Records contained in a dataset
============

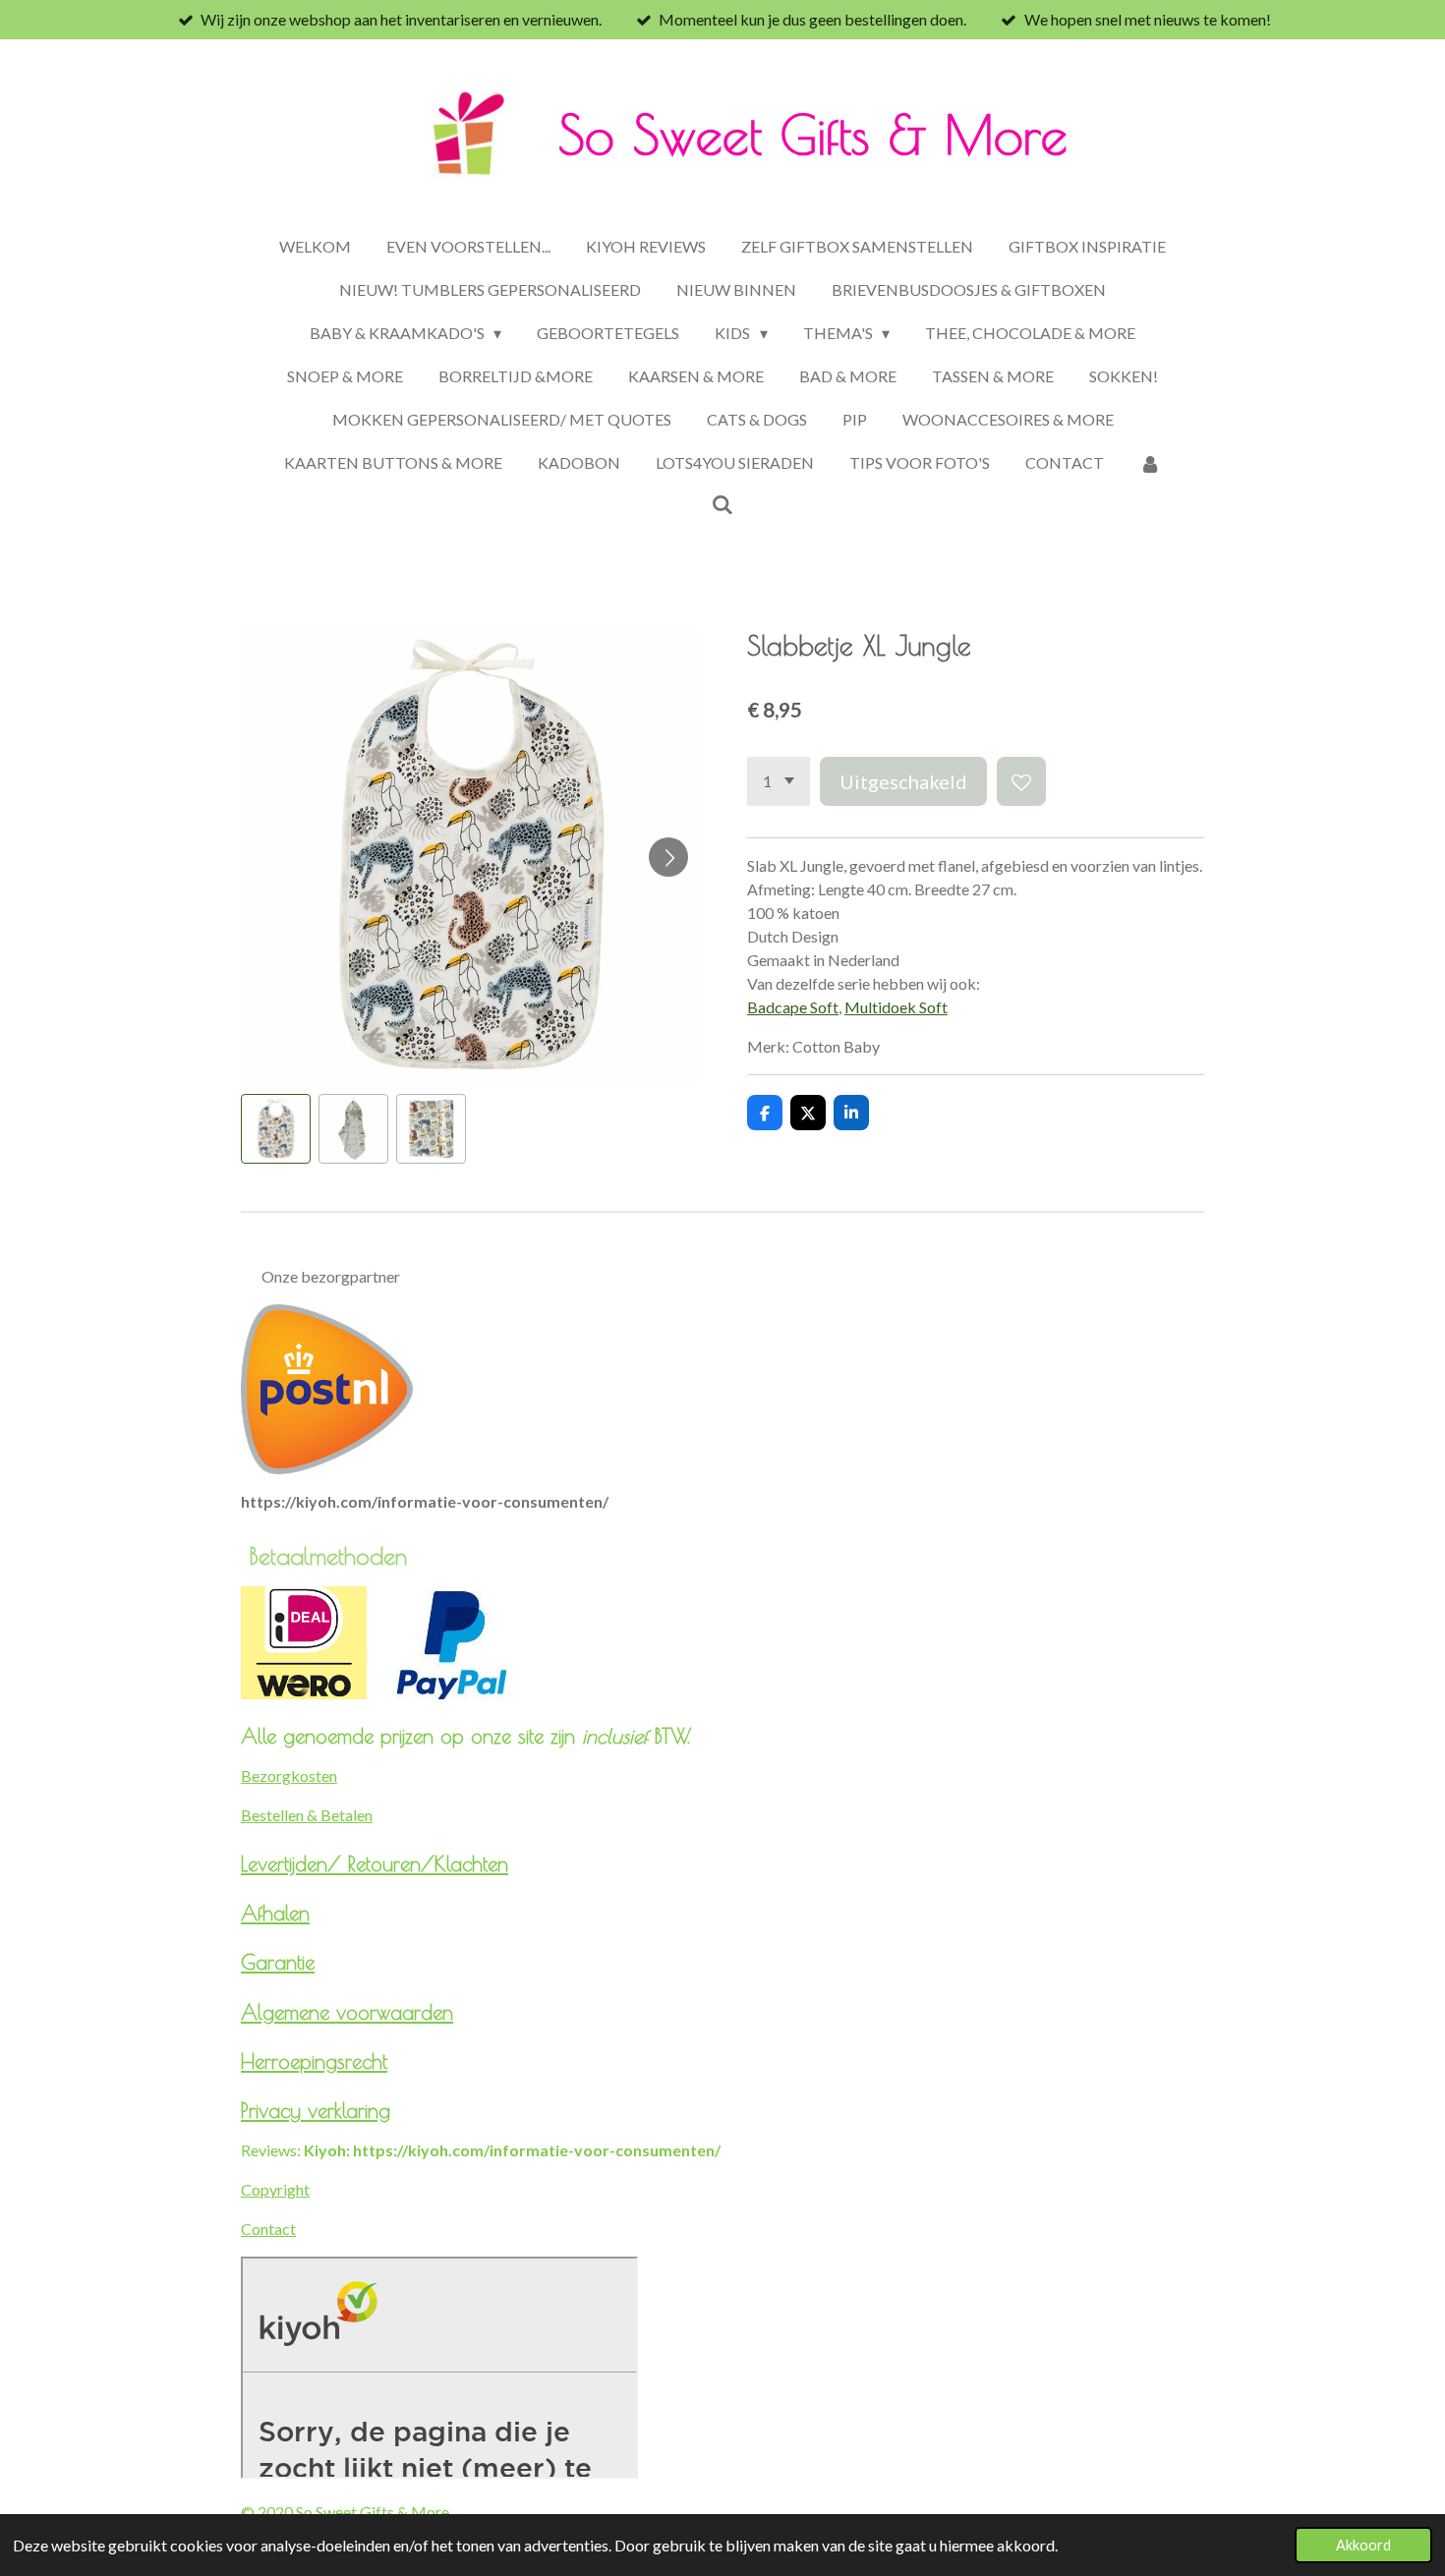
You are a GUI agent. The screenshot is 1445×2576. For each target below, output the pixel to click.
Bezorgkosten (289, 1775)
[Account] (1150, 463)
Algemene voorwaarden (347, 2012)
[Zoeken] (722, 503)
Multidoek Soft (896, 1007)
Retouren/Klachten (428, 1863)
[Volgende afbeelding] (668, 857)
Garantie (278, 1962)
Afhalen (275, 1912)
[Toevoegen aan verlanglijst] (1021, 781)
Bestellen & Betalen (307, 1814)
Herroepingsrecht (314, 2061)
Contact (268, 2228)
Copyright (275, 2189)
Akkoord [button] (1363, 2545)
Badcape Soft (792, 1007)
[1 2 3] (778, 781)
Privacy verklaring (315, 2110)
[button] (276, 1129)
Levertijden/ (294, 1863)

============

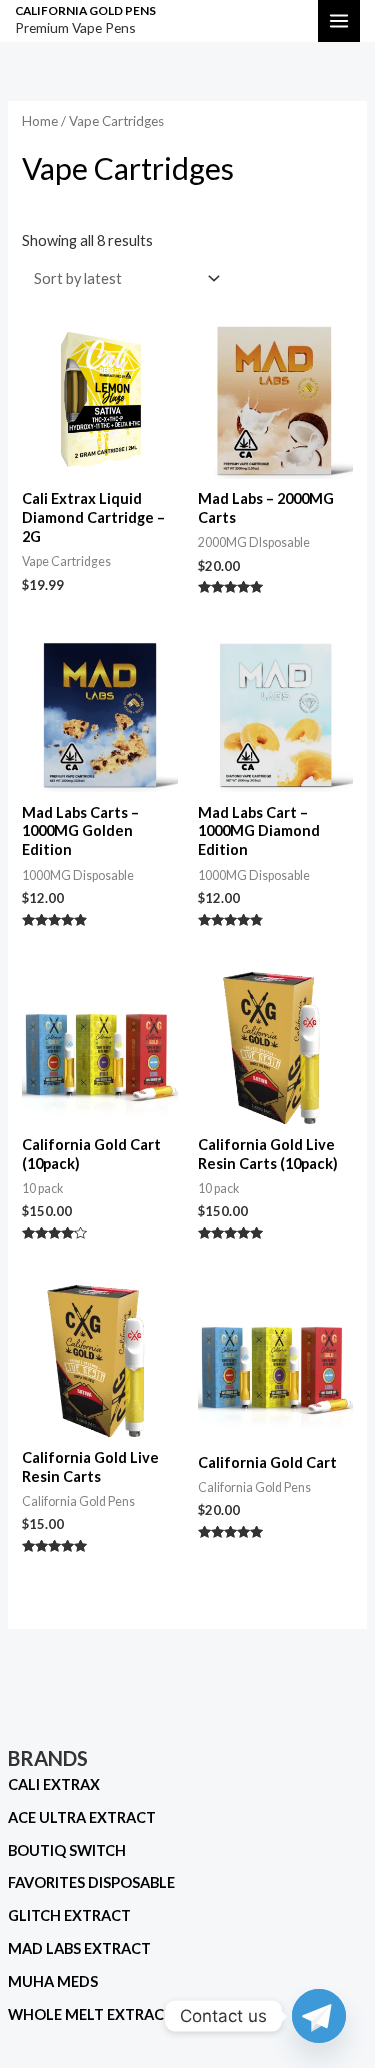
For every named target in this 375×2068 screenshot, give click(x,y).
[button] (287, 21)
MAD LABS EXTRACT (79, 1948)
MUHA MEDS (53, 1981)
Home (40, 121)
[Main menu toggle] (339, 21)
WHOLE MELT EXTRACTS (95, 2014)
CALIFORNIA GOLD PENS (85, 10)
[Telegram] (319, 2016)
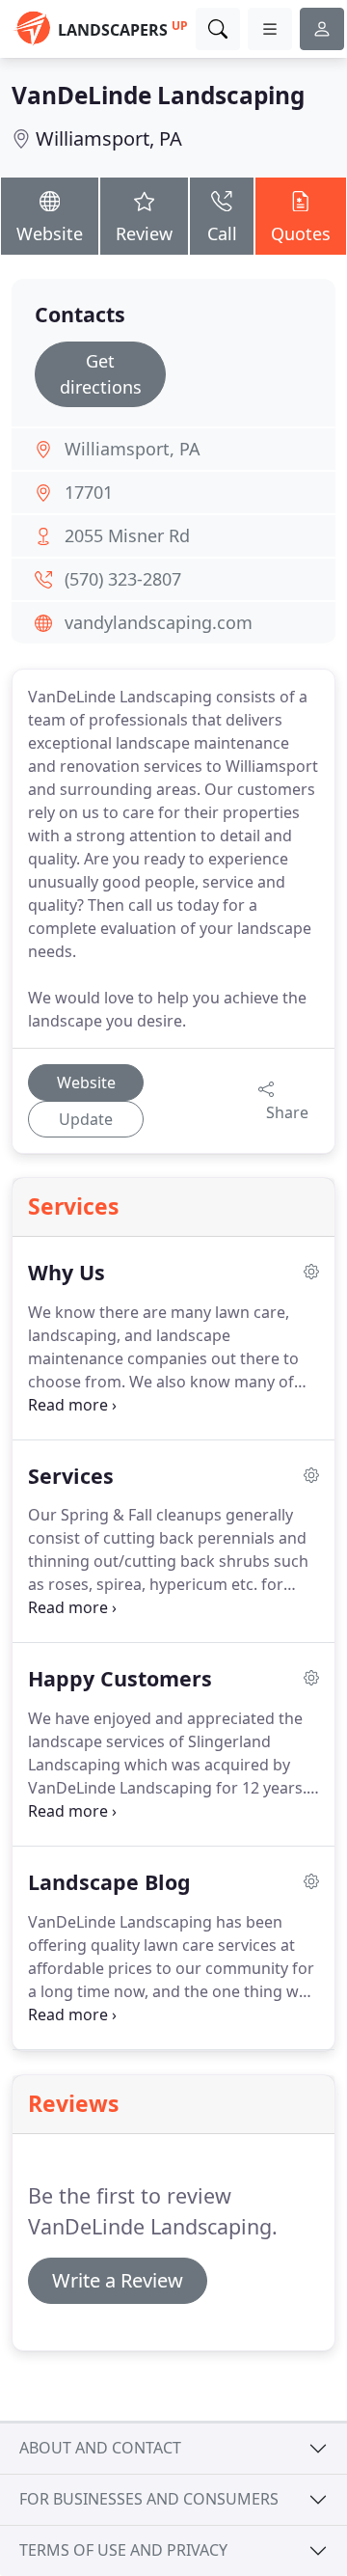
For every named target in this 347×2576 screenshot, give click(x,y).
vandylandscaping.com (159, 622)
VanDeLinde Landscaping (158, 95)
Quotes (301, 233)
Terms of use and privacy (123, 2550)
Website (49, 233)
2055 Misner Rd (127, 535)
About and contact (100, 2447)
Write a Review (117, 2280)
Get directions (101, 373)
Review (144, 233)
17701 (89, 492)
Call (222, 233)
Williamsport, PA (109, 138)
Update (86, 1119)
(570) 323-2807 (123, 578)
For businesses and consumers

============

◆ TASK ITEM:
Beginning with the line above that contains "[Telegram] (319, 2016)" and ending with the line that contains "For businesses and consumers", quote each line exactly, keeping out the pictures.

◆ RESULT OF THIS TASK:
[Telegram] (319, 2016)
For every named target in this 347×2576 screenshot, give click(x,y).
vandylandscaping.com (159, 622)
VanDeLinde Landscaping (158, 95)
Quotes (301, 233)
Terms of use and privacy (123, 2550)
Website (49, 233)
2055 Misner Rd (127, 535)
About and contact (100, 2447)
Write a Review (117, 2280)
Get directions (101, 373)
Review (144, 233)
17701 (89, 492)
Call (222, 233)
Williamsport, PA (109, 138)
Update (86, 1119)
(570) 323-2807 (123, 578)
For businesses and consumers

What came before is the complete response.